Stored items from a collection
——
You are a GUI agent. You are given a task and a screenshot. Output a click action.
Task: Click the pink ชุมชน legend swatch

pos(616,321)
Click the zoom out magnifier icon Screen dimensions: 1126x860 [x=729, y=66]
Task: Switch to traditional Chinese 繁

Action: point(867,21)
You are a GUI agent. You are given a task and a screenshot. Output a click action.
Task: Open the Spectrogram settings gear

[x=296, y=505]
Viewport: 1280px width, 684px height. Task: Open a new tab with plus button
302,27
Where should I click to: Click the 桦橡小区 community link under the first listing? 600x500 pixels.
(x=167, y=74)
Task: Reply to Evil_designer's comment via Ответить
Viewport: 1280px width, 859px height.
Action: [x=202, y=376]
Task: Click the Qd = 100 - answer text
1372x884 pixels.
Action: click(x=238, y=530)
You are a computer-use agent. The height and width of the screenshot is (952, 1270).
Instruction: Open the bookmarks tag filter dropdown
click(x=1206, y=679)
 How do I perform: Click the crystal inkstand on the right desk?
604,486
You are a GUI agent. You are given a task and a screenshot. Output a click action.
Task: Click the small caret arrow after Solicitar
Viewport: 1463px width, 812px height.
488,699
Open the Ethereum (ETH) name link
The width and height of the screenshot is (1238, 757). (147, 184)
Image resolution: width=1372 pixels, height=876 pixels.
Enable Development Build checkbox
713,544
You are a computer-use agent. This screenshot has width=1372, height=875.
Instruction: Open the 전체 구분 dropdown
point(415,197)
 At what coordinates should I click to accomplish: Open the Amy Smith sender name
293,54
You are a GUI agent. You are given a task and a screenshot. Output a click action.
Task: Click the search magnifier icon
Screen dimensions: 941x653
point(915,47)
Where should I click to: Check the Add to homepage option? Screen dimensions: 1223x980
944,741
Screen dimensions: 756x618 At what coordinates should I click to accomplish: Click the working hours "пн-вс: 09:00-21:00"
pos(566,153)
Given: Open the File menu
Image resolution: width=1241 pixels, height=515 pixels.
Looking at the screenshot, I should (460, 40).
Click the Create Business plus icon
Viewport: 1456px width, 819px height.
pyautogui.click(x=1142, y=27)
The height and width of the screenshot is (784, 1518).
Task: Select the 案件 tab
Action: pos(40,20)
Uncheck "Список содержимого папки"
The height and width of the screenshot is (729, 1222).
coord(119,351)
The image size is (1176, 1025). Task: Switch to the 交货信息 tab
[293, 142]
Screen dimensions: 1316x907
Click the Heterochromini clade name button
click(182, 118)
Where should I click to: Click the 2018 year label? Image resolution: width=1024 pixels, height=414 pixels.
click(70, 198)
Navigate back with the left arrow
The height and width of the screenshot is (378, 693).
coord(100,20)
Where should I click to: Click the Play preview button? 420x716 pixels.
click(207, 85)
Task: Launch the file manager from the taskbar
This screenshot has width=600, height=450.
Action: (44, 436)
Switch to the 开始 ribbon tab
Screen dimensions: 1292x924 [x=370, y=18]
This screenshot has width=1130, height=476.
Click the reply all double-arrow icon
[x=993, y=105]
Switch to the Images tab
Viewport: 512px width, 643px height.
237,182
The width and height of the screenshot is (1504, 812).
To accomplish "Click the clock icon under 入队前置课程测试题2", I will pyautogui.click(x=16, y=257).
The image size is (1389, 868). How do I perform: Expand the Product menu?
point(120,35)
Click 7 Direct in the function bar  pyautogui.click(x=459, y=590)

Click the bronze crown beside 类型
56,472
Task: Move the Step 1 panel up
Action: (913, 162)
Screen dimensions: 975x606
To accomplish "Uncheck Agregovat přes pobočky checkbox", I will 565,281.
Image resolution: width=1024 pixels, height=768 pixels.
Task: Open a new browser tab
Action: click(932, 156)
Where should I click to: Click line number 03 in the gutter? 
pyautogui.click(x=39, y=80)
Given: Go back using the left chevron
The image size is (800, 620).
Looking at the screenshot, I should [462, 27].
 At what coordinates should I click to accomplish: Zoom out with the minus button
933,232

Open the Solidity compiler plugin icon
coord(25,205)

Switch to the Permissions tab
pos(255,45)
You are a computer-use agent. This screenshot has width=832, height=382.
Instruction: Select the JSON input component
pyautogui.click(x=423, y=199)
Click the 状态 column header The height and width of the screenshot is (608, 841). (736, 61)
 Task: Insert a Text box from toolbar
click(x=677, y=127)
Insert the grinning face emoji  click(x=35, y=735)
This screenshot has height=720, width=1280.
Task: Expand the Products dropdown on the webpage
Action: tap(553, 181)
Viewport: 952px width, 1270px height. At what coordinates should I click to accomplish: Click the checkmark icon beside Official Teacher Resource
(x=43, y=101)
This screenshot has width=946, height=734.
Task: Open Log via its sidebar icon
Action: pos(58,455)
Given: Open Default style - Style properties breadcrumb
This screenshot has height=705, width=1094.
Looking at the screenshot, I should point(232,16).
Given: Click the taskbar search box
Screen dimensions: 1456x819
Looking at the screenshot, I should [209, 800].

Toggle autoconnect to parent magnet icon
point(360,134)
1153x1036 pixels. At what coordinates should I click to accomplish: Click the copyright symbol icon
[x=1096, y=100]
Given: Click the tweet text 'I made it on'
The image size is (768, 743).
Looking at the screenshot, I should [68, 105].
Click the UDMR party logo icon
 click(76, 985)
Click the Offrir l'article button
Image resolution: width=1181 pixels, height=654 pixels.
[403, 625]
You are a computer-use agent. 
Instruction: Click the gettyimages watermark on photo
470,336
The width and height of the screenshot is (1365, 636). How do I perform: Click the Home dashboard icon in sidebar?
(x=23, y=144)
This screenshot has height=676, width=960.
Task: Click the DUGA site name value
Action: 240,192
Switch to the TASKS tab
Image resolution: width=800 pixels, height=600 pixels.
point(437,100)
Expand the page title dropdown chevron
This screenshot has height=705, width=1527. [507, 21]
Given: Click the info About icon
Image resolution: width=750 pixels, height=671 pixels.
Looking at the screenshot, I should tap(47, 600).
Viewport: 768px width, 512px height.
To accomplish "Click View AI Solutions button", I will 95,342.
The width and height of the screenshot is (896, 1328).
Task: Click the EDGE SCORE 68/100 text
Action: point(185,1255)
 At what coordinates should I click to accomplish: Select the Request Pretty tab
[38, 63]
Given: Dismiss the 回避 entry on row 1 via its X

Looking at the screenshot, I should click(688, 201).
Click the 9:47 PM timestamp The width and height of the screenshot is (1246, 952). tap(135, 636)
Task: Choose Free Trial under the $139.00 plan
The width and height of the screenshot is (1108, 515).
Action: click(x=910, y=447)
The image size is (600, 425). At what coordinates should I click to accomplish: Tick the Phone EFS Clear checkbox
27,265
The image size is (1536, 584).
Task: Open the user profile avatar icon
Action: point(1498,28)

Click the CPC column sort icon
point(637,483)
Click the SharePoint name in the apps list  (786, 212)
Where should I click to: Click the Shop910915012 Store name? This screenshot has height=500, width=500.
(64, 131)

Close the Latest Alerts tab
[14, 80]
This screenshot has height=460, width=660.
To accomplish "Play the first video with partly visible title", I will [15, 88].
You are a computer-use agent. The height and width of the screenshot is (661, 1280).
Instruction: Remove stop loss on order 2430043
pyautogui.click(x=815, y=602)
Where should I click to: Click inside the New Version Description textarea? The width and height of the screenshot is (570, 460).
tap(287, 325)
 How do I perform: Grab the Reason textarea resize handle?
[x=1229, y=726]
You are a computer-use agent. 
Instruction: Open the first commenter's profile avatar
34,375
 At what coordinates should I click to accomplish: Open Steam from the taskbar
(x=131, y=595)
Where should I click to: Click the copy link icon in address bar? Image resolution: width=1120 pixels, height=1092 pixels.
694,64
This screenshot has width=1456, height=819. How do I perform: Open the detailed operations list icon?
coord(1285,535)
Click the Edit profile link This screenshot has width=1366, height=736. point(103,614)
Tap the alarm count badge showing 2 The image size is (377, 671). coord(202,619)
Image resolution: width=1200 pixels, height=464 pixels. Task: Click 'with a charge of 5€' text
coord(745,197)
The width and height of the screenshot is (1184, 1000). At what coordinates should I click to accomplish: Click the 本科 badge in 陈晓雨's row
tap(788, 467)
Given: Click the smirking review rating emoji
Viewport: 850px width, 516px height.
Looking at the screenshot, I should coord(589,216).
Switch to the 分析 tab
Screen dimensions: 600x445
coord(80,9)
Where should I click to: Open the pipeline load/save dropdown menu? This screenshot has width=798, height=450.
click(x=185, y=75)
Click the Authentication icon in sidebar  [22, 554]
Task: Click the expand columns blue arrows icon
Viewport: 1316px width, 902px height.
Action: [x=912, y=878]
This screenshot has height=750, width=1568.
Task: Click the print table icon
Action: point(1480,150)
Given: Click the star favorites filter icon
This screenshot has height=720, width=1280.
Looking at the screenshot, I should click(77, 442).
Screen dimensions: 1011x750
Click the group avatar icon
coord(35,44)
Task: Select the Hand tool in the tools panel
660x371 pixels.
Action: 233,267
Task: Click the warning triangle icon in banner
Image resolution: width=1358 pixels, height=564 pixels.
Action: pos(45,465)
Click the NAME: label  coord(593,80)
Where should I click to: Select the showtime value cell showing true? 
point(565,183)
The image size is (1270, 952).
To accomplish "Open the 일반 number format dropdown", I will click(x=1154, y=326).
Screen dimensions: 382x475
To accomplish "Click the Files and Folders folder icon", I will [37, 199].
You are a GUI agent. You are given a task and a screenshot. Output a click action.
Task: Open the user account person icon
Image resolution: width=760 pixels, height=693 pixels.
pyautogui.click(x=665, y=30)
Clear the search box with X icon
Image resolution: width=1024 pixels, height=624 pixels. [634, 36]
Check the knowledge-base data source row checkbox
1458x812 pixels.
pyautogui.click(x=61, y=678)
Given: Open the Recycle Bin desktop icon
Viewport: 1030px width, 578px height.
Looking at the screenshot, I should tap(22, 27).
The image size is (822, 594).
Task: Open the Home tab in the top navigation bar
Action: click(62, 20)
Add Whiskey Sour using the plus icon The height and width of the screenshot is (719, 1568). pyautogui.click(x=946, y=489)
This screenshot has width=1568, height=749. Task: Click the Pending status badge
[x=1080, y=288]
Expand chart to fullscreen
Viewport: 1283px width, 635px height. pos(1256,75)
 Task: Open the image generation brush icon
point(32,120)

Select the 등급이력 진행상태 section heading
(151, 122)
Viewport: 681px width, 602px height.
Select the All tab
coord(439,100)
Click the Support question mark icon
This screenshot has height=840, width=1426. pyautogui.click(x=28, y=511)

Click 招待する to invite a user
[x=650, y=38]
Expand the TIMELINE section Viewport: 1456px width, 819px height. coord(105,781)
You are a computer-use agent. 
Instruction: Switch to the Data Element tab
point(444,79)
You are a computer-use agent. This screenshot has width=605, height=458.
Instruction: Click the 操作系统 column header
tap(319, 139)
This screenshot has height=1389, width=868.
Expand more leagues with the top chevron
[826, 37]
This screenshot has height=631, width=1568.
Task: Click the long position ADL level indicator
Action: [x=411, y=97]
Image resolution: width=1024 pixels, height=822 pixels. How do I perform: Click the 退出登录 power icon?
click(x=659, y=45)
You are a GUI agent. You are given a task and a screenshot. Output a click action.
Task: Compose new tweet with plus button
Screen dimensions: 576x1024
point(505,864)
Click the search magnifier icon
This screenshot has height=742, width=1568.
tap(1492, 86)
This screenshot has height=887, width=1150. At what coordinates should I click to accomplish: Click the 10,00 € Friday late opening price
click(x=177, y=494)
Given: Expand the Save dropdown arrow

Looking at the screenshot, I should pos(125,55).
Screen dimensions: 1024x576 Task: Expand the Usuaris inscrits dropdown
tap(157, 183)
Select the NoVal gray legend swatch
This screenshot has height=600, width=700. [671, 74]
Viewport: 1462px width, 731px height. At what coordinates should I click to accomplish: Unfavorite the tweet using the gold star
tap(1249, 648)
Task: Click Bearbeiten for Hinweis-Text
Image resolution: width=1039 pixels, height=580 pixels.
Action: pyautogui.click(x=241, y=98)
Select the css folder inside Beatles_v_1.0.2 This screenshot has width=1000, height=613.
——
- DIRECTION:
Count the lines in the listing above that contain the string "showing". Give only the number.

- TASK RESPONSE:
2